WHAT NEEDS TO BE DONE: Format the data below as a JSON list of strings with one string per line, omitting blank lines.

THE DATA:

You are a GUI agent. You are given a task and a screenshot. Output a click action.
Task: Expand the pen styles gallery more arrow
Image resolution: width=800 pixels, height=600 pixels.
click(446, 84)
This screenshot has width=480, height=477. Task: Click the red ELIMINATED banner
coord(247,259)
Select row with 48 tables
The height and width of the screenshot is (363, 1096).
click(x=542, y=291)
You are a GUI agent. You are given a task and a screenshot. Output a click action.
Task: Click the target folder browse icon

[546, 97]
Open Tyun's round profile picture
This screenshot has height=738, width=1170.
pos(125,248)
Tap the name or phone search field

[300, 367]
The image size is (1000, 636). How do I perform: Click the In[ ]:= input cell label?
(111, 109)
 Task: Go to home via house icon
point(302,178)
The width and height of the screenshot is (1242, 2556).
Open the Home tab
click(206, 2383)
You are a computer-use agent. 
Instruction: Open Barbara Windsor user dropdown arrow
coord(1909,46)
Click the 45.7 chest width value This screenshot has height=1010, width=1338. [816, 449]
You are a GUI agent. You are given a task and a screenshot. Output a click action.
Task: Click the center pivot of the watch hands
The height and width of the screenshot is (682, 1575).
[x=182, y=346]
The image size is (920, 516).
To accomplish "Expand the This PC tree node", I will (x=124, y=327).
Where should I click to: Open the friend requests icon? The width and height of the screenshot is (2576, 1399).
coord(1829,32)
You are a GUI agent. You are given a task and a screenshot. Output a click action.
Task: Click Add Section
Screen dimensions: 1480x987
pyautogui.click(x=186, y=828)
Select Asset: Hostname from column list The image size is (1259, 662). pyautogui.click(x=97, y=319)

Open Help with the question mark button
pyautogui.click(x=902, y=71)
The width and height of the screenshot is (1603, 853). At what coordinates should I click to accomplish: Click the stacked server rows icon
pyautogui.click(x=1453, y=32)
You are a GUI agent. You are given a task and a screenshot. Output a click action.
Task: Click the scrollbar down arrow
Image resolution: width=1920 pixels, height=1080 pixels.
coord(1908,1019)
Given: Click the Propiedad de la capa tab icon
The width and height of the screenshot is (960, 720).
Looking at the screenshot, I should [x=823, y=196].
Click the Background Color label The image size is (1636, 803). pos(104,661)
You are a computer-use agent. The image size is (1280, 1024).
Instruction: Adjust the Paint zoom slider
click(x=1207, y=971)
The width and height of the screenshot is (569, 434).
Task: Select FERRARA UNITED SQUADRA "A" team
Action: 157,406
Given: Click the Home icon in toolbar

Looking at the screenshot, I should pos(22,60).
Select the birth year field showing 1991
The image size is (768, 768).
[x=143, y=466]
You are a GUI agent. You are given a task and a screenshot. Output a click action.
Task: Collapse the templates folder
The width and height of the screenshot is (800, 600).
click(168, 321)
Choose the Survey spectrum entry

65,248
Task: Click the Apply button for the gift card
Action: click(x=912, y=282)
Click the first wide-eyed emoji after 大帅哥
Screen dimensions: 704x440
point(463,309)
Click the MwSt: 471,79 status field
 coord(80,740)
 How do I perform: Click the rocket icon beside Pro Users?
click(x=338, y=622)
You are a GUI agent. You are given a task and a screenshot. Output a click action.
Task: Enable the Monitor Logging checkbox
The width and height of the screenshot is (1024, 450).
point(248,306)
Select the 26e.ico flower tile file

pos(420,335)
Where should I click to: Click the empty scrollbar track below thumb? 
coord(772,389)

REPLY TO THE EXERCISE:
[
  "You are a GUI agent. You are given a task and a screenshot. Output a click action.",
  "Task: Expand the pen styles gallery more arrow",
  "Image resolution: width=800 pixels, height=600 pixels.",
  "click(446, 84)",
  "This screenshot has width=480, height=477. Task: Click the red ELIMINATED banner",
  "coord(247,259)",
  "Select row with 48 tables",
  "The height and width of the screenshot is (363, 1096).",
  "click(x=542, y=291)",
  "You are a GUI agent. You are given a task and a screenshot. Output a click action.",
  "Task: Click the target folder browse icon",
  "[546, 97]",
  "Open Tyun's round profile picture",
  "This screenshot has height=738, width=1170.",
  "pos(125,248)",
  "Tap the name or phone search field",
  "[300, 367]",
  "The image size is (1000, 636). How do I perform: Click the In[ ]:= input cell label?",
  "(111, 109)",
  " Task: Go to home via house icon",
  "point(302,178)",
  "The width and height of the screenshot is (1242, 2556).",
  "Open the Home tab",
  "click(206, 2383)",
  "You are a computer-use agent. ",
  "Instruction: Open Barbara Windsor user dropdown arrow",
  "coord(1909,46)",
  "Click the 45.7 chest width value This screenshot has height=1010, width=1338. [816, 449]",
  "You are a GUI agent. You are given a task and a screenshot. Output a click action.",
  "Task: Click the center pivot of the watch hands",
  "The height and width of the screenshot is (682, 1575).",
  "[x=182, y=346]",
  "The image size is (920, 516).",
  "To accomplish \"Expand the This PC tree node\", I will (x=124, y=327).",
  "Where should I click to: Open the friend requests icon? The width and height of the screenshot is (2576, 1399).",
  "coord(1829,32)",
  "You are a GUI agent. You are given a task and a screenshot. Output a click action.",
  "Task: Click Add Section",
  "Screen dimensions: 1480x987",
  "pyautogui.click(x=186, y=828)",
  "Select Asset: Hostname from column list The image size is (1259, 662). pyautogui.click(x=97, y=319)",
  "Open Help with the question mark button",
  "pyautogui.click(x=902, y=71)",
  "The width and height of the screenshot is (1603, 853). At what coordinates should I click to accomplish: Click the stacked server rows icon",
  "pyautogui.click(x=1453, y=32)",
  "You are a GUI agent. You are given a task and a screenshot. Output a click action.",
  "Task: Click the scrollbar down arrow",
  "Image resolution: width=1920 pixels, height=1080 pixels.",
  "coord(1908,1019)",
  "Given: Click the Propiedad de la capa tab icon",
  "The width and height of the screenshot is (960, 720).",
  "Looking at the screenshot, I should [x=823, y=196].",
  "Click the Background Color label The image size is (1636, 803). pos(104,661)",
  "You are a computer-use agent. The image size is (1280, 1024).",
  "Instruction: Adjust the Paint zoom slider",
  "click(x=1207, y=971)",
  "The width and height of the screenshot is (569, 434).",
  "Task: Select FERRARA UNITED SQUADRA \"A\" team",
  "Action: 157,406",
  "Given: Click the Home icon in toolbar",
  "Looking at the screenshot, I should pos(22,60).",
  "Select the birth year field showing 1991",
  "The image size is (768, 768).",
  "[x=143, y=466]",
  "You are a GUI agent. You are given a task and a screenshot. Output a click action.",
  "Task: Collapse the templates folder",
  "The width and height of the screenshot is (800, 600).",
  "click(168, 321)",
  "Choose the Survey spectrum entry",
  "65,248",
  "Task: Click the Apply button for the gift card",
  "Action: click(x=912, y=282)",
  "Click the first wide-eyed emoji after 大帅哥",
  "Screen dimensions: 704x440",
  "point(463,309)",
  "Click the MwSt: 471,79 status field",
  " coord(80,740)",
  " How do I perform: Click the rocket icon beside Pro Users?",
  "click(x=338, y=622)",
  "You are a GUI agent. You are given a task and a screenshot. Output a click action.",
  "Task: Enable the Monitor Logging checkbox",
  "The width and height of the screenshot is (1024, 450).",
  "point(248,306)",
  "Select the 26e.ico flower tile file",
  "pos(420,335)",
  "Where should I click to: Click the empty scrollbar track below thumb? ",
  "coord(772,389)"
]